Он открыл их еще на мгновение, посмотрел на Землю, на солнце, лишь краешком светлеющее над пустыней, едва слышна вздохнул и скончался с последним лучом угасающего дня;
Отчаянный, безумный плач Марты раздался в наступающей темноте.
Уже в темноте мы выкопали могилу и засыпали ее песком.
И снова мы в дороге уже около двадцати часов.
Наш путь лежит по ровной песчаной пустыне. Мы уже прошли, при выходе из Поперечной Долины, 50 широту. Земля поднимается здесь только на 40* на горизонте, но, к счастью, на этой равнине нет возвышенностей, которые отбрасывали бы тень. Если удастся, будем двигаться всю ночь без перерыва...
Настроение у всех подавленное. Марта сидит совершенно обессиленная, обезумевшая от горя, а у ног ее Селена воет по своему умершему хозяину. Мы пытаемся ее покормить, чтобы успокоить, но она не хочет есть. Привыкла брать пищу только из рук Томаша.
На Море Фригорис, 0°6' в. д. 55° с. ш.,
после полуночи, в начале четвертых суток.
Мы повернули прямо на север, к полюсу. В течение ста семидесяти часов, то есть со смерти Томаша, мы двигались в северо-западном направлении. Теперь уже его могила осталась далеко, далеко Позади... На земле прошла уже неделя с тех пор, как мы его похоронили.
Всю эту неделю песок сыплется под колесами нашего автомобиля, и только звук двигателя нарушает тишину, постоянно царящую среди нас. Марта уже не плачет, она сидит молча со стиснутыми губами и широко распахнутыми глазами, в которых высохли слезы. Селена мертва.
После смерти Томаша она не хотела есть, только выла целыми часами и бегала по автомобилю, обнюхивая все предметы, которые принадлежали ему или которых он касался своей рукой. Потом легла в углу, ослабела и только грозно ворчала, если кто-то из нас хотел к Ней приблизиться. Мы опасались, как бы она не впала в бешенство и поэтому, к большому сожалению, вынуждены были ее убить. Впрочем; я уверен, что и так она не долго жила бы.
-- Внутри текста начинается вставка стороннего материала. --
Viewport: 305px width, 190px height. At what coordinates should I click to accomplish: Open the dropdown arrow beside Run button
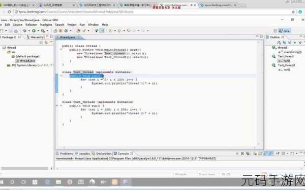click(38, 30)
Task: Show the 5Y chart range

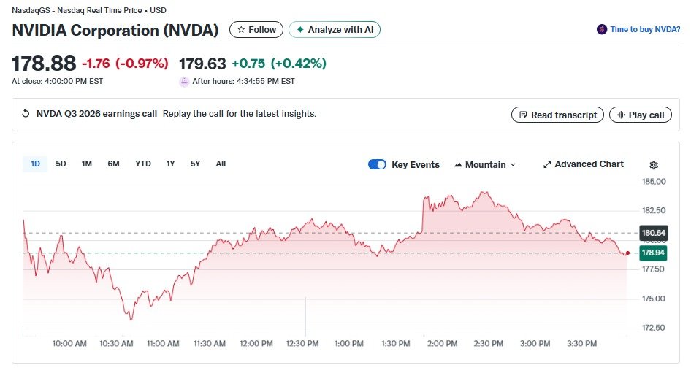Action: tap(195, 164)
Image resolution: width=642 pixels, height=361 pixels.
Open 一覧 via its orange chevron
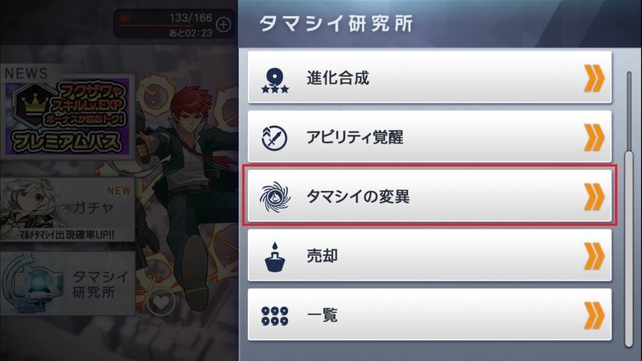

Страшная тишина, стояла в нашем автомобиле, потому что нам: с Петром нечего было сказать друг другу. То, что произошло, было ужасно. Смерть Томаша - это не только смерть человека, не только потеря мужественного, верного и дорогого друга -это страшное несчастье, чудовищная ирония судьбы, бросившая между нами двоими эту женщину, которую мы оба желаем. Я не могу смотреть на нее, по телу моему проходит дрожь, а одновременно я явственно осознаю всю омерзительность этого... святотатства по отношению к еще свежей могиле друга. Мне кажется, что дух Томаша находится еще совсем рядом, что он плюет мне в сердце, видя там такие мысли, но не могу перебороть себя, не могу, не могу! Лихорадка сжигает меня, кровь бешено струится в жилах, и весь я так переполнен ей, что даже, закрыв глаза, вижу ее перед собой с ужасающей четкостью.
Я силой удерживаю свои мысли, как свору взбесившихся собак, но они вырываются из-под моего контроля, бросаются на нее, безжалостно срывают с нее одежду, ласкаются и трутся о каждый клочок ее тела, вьются около нее и пачкают ее своими грязными мордами, а, видя, что несмотря на это, она остается все такой же неподвижной и холодной, начинают лаять и рвать ее; зубами, грызть. Ах, эти омерзительные мысли, как же они мучают меня!